**Set task:** Starting with the line containing "You are a GUI" and going on through the line containing "pos(15,325)", write those lines out again with "Eyedropper" swapped for "Paint Bucket" and nothing else changed. Leave the pictures out.

**Information shown:**
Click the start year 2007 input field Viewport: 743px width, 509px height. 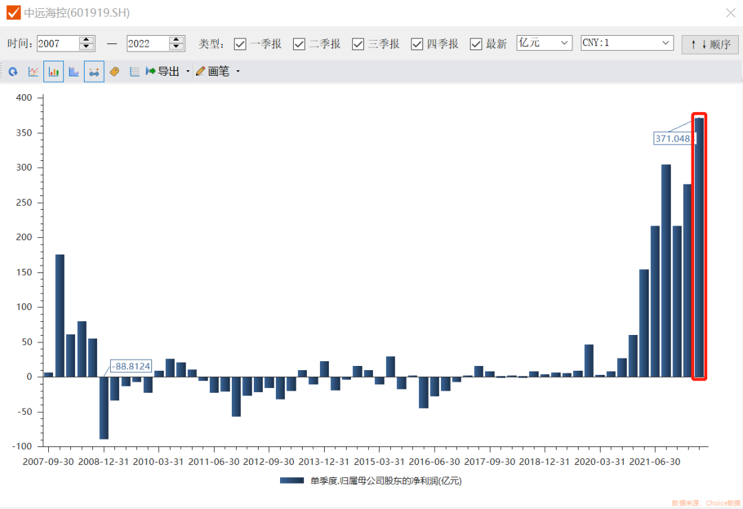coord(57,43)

...

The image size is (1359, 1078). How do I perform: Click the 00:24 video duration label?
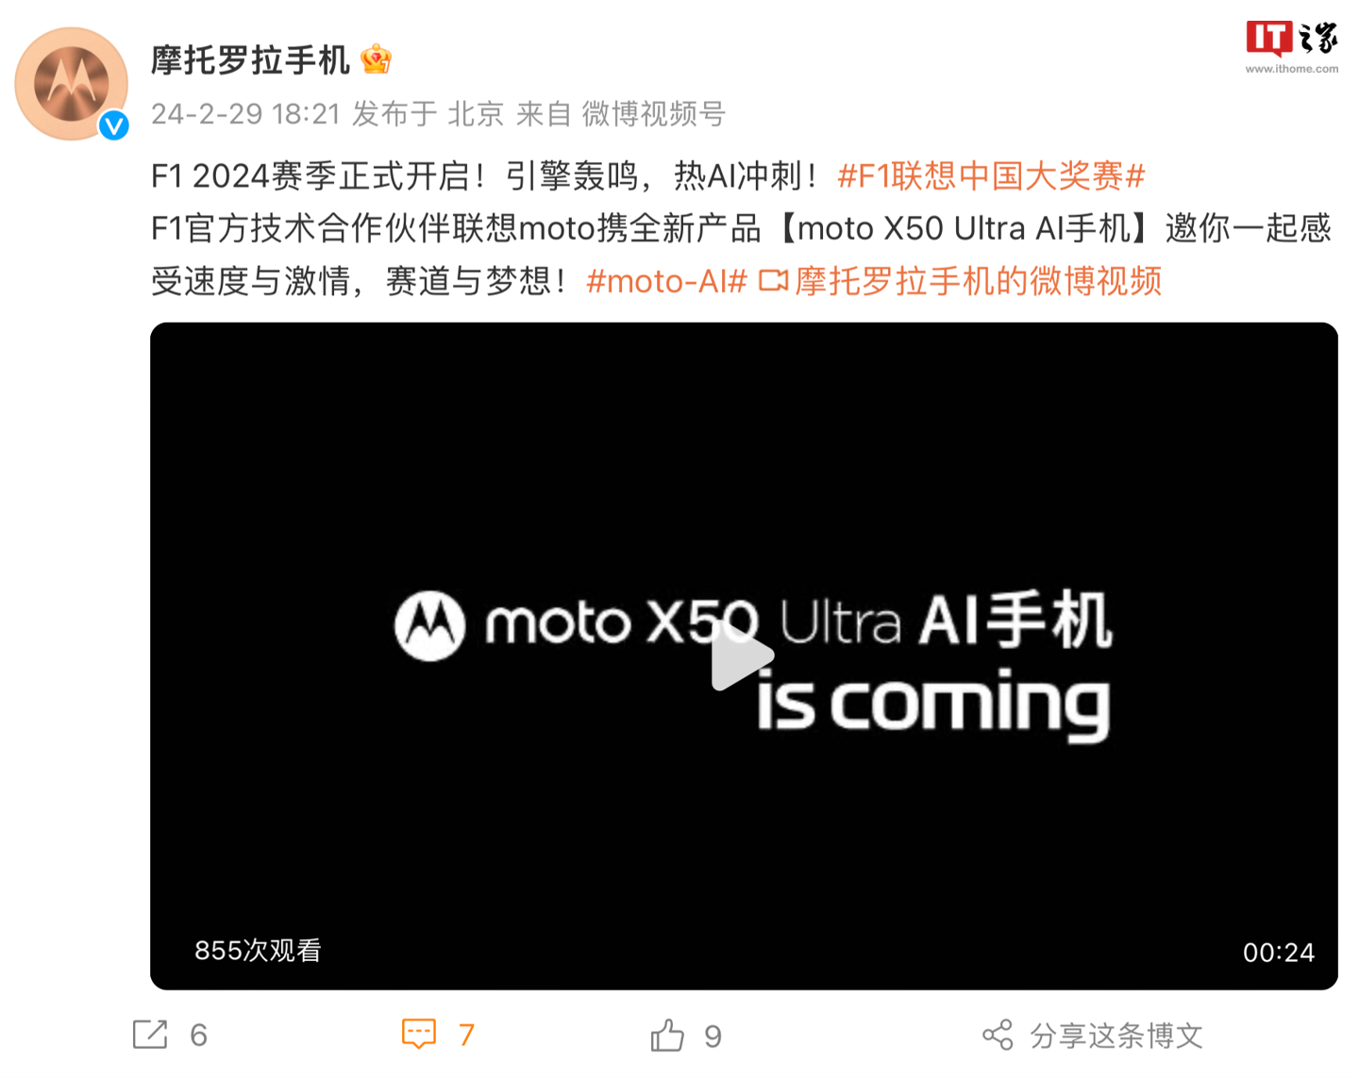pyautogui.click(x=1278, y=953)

==

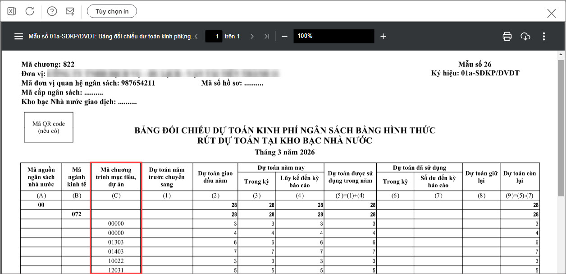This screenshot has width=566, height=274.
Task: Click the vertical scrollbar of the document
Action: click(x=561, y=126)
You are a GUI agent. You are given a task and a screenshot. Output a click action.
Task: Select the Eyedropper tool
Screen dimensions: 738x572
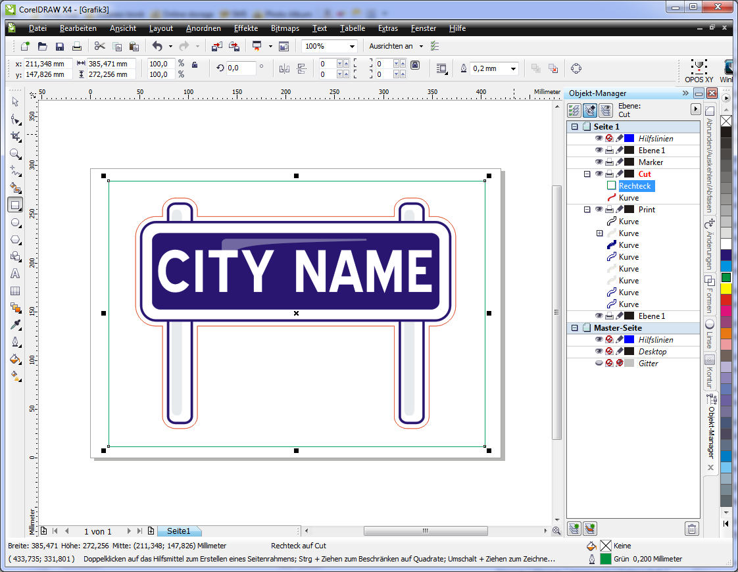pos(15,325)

**Written solution:**
You are a GUI agent. You are given a task and a screenshot. Output a click action.
Task: Select the Paint Bucket tool
Screen dimensions: 738x572
pos(15,325)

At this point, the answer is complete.